Work instructions:
- A) List every Star Wars character the Carrie Fisher article mentions by name.
- B) Answer these questions from the Carrie Fisher article:
(i) What is the name of Carrie Fisher's one woman show?
(ii) Where did the cookies Bill offered her come from?
(iii) About how many seats were out in the darkness?
- C) Rewrite the Carrie Fisher article from "A.) Quote From" up to and including "show, Wishful Drinking.", changing "M&Ms" to "jelly beans".

Reading passage:
+===+

A.) Quote From Princess Leia In Return Of The Jedi
or
B.) The First Thing Carrie Fisher Said To Bill Pote
The oddly arranged living room held treasures and memorabilia that competed for attention so ferociously that it was difficult to focus in on one particular item. Celebrities smiled forth, frozen in frames strewn about shelves and tables. R2D2 sat on top of an old suitcase, peeking out from behind a leather couch as I walk in and a lone coffee table cascaded with various items, including cans of Coke Zero and a prescription bottle filled with M&Ms. The only thing that shattered the illusion of entering an eccentrically rich crazy cat-woman’s home was the glaring spotlights…and the 1,300 or so seats that were lurking out in the darkness. Of course, this was not someone’s home: this was the set of Carrie Fisher’s one woman show, Wishful Drinking.
Bill Pote (the über brain of Dayton Most Metro) and I were granted an audience with the princess and she did not keep her diligent followers waiting. She breezed onto the stage as naturally as most of us cross through our living room. Bill tried to ply Miss Fisher with cookies from Ghostlight Coffee & Thistle Confections, the fantasies of his youth playing through his head. Luckily, Miss Fisher was not aware that he had worn his favorite Star Wars underwear for the occasion…you know…the ones that have Yoda saying, “Size matters not. Judge me by my size, do you?”
Anyway, after Bill presented her with the cookies and a list of things to do in Dayton while she was here, we dove right into the interview rather quickly…
Bill: So, J.T. here interviewed you on the phone a couple of weeks ago…
J.T.: Yeah, you had just gotten back from overseas. You sounded sleepy.

+===+

Dataset content:

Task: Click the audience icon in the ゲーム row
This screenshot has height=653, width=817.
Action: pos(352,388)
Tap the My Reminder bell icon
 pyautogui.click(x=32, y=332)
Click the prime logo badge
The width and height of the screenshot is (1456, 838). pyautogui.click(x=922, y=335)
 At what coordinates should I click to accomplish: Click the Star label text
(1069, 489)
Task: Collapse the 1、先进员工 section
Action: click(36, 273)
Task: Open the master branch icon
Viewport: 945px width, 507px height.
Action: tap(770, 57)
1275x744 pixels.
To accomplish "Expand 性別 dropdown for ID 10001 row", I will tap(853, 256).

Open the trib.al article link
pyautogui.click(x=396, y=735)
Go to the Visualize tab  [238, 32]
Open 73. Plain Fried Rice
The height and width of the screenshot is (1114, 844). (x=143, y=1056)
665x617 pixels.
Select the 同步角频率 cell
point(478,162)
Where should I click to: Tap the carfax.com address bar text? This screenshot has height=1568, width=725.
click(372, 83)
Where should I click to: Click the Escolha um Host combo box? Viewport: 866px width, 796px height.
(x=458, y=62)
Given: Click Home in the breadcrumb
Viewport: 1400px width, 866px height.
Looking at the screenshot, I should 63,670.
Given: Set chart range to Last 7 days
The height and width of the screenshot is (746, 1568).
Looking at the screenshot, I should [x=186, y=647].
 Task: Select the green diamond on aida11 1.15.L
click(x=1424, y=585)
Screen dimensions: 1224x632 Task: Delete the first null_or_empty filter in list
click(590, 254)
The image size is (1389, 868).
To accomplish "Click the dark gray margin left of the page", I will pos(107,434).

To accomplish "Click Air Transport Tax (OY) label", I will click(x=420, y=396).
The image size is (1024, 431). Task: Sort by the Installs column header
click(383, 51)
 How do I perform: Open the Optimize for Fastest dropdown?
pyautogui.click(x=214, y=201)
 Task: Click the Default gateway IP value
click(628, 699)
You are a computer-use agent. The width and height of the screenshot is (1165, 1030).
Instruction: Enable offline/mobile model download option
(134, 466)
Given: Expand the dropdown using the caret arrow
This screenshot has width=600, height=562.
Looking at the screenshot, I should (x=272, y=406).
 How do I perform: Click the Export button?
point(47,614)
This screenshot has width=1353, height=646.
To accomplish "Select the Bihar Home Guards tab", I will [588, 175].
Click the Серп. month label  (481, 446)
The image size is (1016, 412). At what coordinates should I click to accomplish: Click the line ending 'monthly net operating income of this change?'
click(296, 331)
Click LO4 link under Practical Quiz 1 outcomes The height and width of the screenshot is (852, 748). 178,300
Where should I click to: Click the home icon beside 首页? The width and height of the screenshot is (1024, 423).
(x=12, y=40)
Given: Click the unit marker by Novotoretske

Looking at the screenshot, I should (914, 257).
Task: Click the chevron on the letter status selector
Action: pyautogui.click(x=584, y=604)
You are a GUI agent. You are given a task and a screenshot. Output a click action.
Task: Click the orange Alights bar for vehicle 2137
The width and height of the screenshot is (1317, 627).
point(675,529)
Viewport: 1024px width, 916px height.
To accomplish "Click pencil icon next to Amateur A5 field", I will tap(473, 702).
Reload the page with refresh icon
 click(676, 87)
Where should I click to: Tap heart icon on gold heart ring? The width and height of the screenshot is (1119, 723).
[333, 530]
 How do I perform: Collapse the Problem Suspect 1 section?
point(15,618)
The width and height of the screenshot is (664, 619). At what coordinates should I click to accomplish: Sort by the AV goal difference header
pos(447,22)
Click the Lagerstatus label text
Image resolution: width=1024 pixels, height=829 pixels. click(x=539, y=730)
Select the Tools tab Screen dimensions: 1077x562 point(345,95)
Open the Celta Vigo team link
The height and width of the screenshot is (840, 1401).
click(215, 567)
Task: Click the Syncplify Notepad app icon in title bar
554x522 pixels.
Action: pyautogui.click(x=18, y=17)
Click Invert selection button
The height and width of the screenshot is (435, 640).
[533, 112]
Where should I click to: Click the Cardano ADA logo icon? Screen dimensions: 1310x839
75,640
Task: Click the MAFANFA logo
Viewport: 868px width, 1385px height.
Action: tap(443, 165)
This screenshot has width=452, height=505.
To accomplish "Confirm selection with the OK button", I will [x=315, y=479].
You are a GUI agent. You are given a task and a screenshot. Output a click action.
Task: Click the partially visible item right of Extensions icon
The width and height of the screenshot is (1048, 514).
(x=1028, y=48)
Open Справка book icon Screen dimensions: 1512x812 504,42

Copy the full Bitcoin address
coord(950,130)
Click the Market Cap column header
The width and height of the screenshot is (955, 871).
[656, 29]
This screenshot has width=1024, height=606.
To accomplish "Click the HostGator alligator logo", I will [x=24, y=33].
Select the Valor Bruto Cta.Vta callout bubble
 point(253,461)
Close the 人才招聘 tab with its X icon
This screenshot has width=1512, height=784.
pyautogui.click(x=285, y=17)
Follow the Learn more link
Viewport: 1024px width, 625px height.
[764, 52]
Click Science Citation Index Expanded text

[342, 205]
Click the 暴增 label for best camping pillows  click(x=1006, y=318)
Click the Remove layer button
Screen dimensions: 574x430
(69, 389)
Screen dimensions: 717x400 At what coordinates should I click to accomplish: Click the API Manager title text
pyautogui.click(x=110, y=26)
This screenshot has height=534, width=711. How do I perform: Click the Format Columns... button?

+===+

Solutions to the problems:
- A) Princess Leia, R2D2, Yoda

- B)
(i) Wishful Drinking
(ii) Ghostlight Coffee & Thistle Confections
(iii) 1,300 or so

- C)
A.) Quote From Princess Leia In Return Of The Jedi
or
B.) The First Thing Carrie Fisher Said To Bill Pote
The oddly arranged living room held treasures and memorabilia that competed for attention so ferociously that it was difficult to focus in on one particular item. Celebrities smiled forth, frozen in frames strewn about shelves and tables. R2D2 sat on top of an old suitcase, peeking out from behind a leather couch as I walk in and a lone coffee table cascaded with various items, including cans of Coke Zero and a prescription bottle filled with jelly beans. The only thing that shattered the illusion of entering an eccentrically rich crazy cat-woman’s home was the glaring spotlights…and the 1,300 or so seats that were lurking out in the darkness. Of course, this was not someone’s home: this was the set of Carrie Fisher’s one woman show, Wishful Drinking.